What is 'Crossover'

A crossover is the point on a stock chart when a security and an indicator intersect. Technical analysts use crossovers to aid in forecasting the future movements in the price of a stock.

In most technical analysis models, a crossover is a signal to either buy or sell. On the chart below, the stock falls below its 20-day moving average – a bearish sign.

Crossover

BREAKING DOWN 'Crossover'

An example of a crossover would be when the security line breaks through its 25-day moving average, which may be a signal to buy the stock. Some of the indicators that use crossovers are moving averages and Bollinger Bands.

Technical analysis utilizes crossovers to indicate general buy or sell signals on the underlying financial instruments. Traders use crossovers with various technical indicators to track turning points in price trends, momentum, volatility, money flow and sentiment. Moving average crossovers trigger breakouts and breakdowns.

Moving Average Crossovers

When utilizing moving averages, crossovers can determine a change in the price trend. A common trend reversal technique is utilizing a five-period simple moving average with a 15-period simple moving average. When the five-period moving average forms a crossover through the 15-period moving average, it signals a reversal in the trend and potentially the start of a new opposite trend, which is called a breakout or a breakdown.

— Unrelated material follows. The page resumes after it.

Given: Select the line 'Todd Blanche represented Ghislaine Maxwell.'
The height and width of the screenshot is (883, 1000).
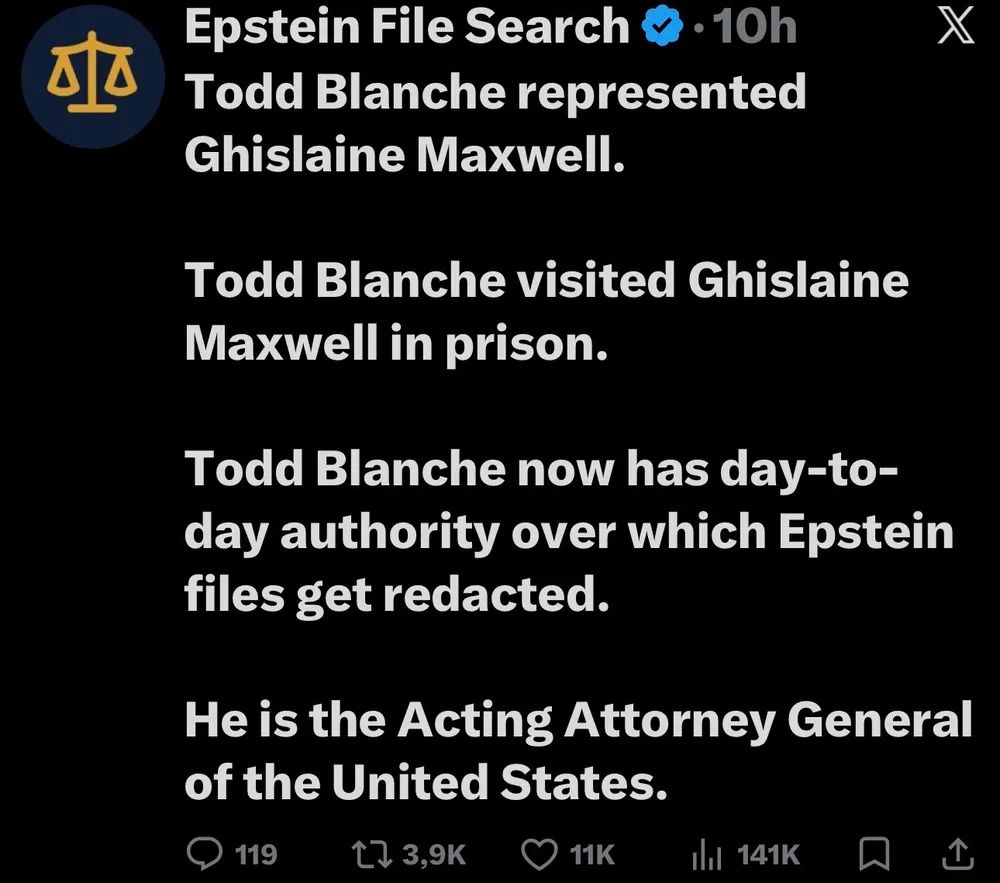Looking at the screenshot, I should [495, 123].
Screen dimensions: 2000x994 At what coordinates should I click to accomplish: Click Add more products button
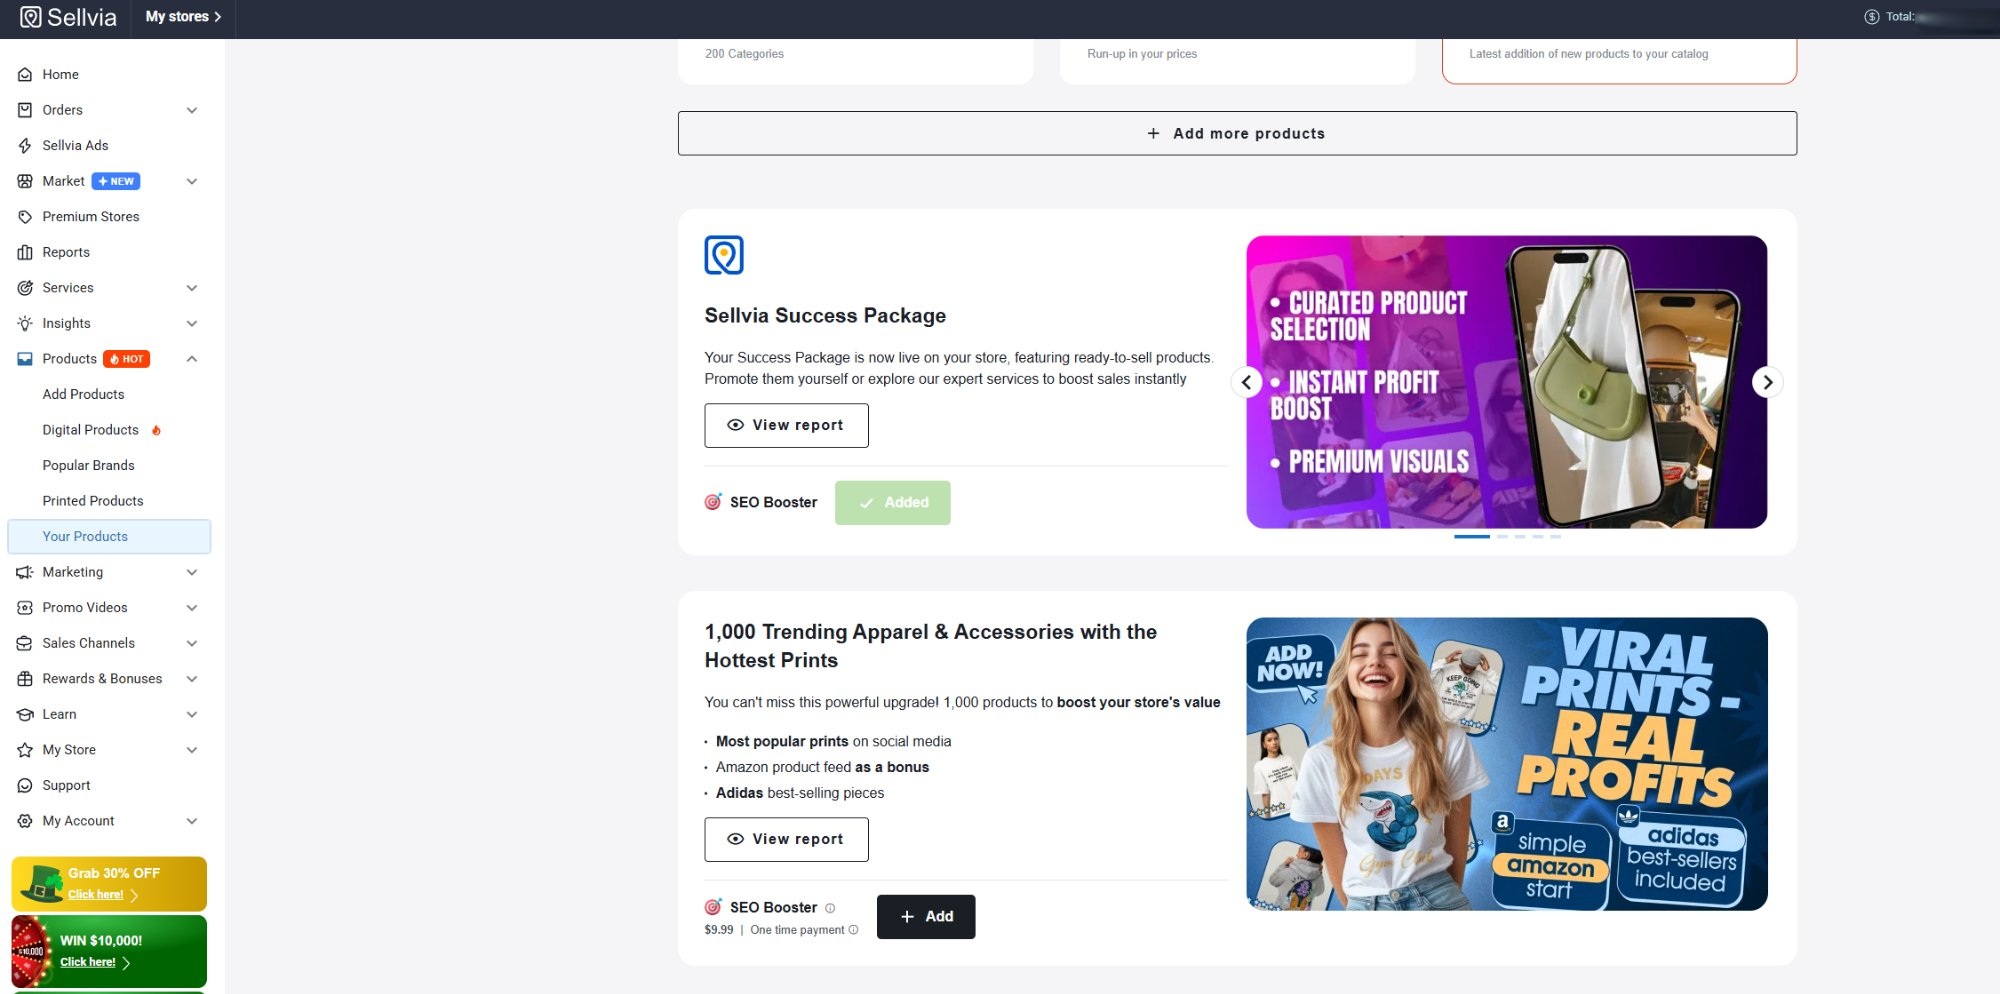pyautogui.click(x=1237, y=134)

A five-period moving average crossing up through the 15-period moving average indicates a price breakout that should form an uptrend, composed of higher highs and higher lows. A five-period moving average crossover down through the 15-period moving averages signals a price breakdown that should start a new downtrend, composed of lower highs and lower lows.

The rule of thumb is that longer time frame periods result in stronger lasting signals. A daily chart time period is stronger than a one-minute chart time period. The trade-off is that the shorter time period crossovers give earlier signals, but have many more false signals. When the daily 50-period moving average makes a crossover through the daily 200-period moving average, this is often known as the death cross, which signals a major price trend reversal.

Stochastic Crossovers

The stochastic indicator measures the momentum of an underlying financial instrument. It gauges the immediate overbought or oversold condition of the instrument, similar to a car tachometer.

The stochastic indicator is composed of two oscillators; the %D stochastic is the lead while the %d-slow is the laggard on a chart labelled from 0 to 100 bands.

When the stochastic moves above the 80 band, the stock (or whatever financial instrument) is considered to be overbought. When the stochastic falls below the 20 band, the underlying is considered oversold. A sell signal forms when the %D stochastic forms a crossover down through the %D-slow under the 80 band. A buy signal triggers when the %D forms a crossover through the %D-slow back up through the 20 band.